This guide covers the four primary attack classes against vector stores, specific misconfiguration patterns in Pinecone, Weaviate, Chroma, and Qdrant, recent CVEs with exploit paths, and a 15-point hardening checklist applicable to any RAG deployment.
Key Takeaways
- Embeddings are not anonymous data. Research shows 92% of input text can be reconstructed from embeddings alone using the Vec2Text method (Morris et al., EMNLP 2023).
- A 2025 UpGuard survey found 1,170 internet-accessible Chroma databases, roughly one-third actively exposing production data with no authentication.
- CVE-2025-64513 in Milvus (CVSS 9.3) required a single HTTP header with a hardcoded constant to bypass all authentication. A public PoC scanner exists.
- PoisonedRAG achieved a 99% attack success rate on HotpotQA by injecting 5 documents into a million-document corpus (USENIX Security 2025).
- OWASP added LLM08:2025 "Vector and Embedding Weaknesses" as a new category in the 2025 LLM Top 10, reflecting how quickly RAG became the dominant enterprise AI architecture.
- Pinecone namespaces are not security boundaries. Weaviate only added RBAC in v1.29.0. Qdrant's official documentation explicitly states instances are insecure by default.
- Including vector database scope in AI security assessments is now standard practice for any organization running RAG in production.
Why Vector Databases Are the Silent Risk in Enterprise AI
The typical enterprise RAG architecture moves proprietary business data through four stages: source documents (contracts, clinical notes, source code, financial records), an embedding model, a vector database, and a retrieval-augmented generation pipeline that feeds context to an LLM.
Organizations generally treat the LLM as the security perimeter. Access controls, prompt filtering, output monitoring all focus on the LLM boundary. The vector database sits behind that perimeter, often on internal networks with permissive defaults, holding high-fidelity representations of the most sensitive data in the organization.

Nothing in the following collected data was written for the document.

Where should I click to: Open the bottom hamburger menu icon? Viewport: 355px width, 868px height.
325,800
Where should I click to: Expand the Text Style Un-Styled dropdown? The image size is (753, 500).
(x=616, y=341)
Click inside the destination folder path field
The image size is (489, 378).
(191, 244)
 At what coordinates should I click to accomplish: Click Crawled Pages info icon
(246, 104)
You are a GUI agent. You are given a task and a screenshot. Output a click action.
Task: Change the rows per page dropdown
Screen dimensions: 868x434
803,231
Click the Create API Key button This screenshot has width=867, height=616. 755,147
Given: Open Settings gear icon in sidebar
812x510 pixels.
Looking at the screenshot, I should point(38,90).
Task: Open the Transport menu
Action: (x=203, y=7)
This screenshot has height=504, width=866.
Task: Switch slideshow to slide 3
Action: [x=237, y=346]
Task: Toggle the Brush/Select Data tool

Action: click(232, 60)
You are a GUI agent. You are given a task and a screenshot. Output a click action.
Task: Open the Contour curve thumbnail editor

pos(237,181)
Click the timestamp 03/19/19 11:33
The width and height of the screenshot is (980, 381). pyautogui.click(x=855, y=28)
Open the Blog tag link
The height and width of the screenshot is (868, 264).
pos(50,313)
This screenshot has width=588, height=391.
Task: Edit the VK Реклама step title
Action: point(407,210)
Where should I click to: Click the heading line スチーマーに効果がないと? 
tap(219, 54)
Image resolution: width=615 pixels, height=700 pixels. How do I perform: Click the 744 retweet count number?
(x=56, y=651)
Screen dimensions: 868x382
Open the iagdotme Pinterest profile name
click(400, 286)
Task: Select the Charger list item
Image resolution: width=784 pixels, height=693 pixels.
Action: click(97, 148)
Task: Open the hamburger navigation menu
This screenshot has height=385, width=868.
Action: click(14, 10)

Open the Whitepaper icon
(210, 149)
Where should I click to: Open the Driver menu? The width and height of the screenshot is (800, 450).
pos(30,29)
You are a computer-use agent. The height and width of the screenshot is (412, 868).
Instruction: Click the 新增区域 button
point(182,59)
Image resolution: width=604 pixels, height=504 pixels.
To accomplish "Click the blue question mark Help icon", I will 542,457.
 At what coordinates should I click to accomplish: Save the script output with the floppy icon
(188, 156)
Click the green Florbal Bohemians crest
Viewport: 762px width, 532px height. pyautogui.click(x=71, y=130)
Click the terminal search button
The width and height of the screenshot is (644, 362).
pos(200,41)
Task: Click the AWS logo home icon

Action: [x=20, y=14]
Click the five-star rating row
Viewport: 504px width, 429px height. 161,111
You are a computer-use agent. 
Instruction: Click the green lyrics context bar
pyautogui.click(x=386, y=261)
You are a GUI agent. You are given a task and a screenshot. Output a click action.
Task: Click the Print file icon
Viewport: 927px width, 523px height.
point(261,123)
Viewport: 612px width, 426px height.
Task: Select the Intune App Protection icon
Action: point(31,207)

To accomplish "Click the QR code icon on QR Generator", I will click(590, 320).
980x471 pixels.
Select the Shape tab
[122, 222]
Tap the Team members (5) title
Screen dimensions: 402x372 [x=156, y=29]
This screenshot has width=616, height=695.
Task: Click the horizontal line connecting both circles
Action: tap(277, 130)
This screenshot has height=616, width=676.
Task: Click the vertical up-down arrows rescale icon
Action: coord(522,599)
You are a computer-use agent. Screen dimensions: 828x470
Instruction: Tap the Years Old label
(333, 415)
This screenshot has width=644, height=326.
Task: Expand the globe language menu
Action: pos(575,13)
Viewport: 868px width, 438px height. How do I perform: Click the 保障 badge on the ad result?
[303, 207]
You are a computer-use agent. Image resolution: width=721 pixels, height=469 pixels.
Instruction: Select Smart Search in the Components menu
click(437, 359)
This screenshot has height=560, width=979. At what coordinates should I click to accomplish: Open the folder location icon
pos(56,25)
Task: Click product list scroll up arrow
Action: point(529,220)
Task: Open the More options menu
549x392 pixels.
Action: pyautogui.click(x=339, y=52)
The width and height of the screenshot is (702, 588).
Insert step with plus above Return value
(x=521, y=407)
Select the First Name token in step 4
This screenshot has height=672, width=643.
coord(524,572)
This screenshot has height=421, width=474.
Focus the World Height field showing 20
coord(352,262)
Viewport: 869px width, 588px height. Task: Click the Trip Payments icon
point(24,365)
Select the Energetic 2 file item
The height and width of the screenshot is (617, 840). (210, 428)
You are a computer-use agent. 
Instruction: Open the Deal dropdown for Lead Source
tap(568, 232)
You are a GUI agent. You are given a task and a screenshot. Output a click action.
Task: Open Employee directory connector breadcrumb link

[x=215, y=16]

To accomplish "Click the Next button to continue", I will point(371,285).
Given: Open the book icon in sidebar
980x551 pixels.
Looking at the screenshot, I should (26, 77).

The core assumption that makes this feel safe is wrong: embeddings look like opaque numeric arrays, so practitioners treat them as anonymized. They are not.
John X. Morris, Volodymyr Kuleshov, Vitaly Shmatikov, and Alexander M. Rush at Cornell published Text Embeddings Reveal (Almost) As Much As Text at EMNLP 2023. Their Vec2Text method reconstructed 92% of 32-token input texts exactly from their embeddings. The method works iteratively: generate a hypothesis text, embed it, minimize cosine distance to the target embedding through correction steps. No model weights required. Only the embedding API.
Applied to MIMIC-III clinical notes, the method recovered full patient names with high accuracy. The 2025 follow-on paper (arXiv:2504.16609) reported cosine similarity of 89.4 and an LLM Judge leakage score of 92.0 against black-box encoders. A zero-shot variant (arXiv:2504.00147, April 2025) achieved meaningful inversion without any training on the target model at all.
The practical implication: if an attacker can query your vector database's embedding store, they can recover the source text. Every exposure is a data breach.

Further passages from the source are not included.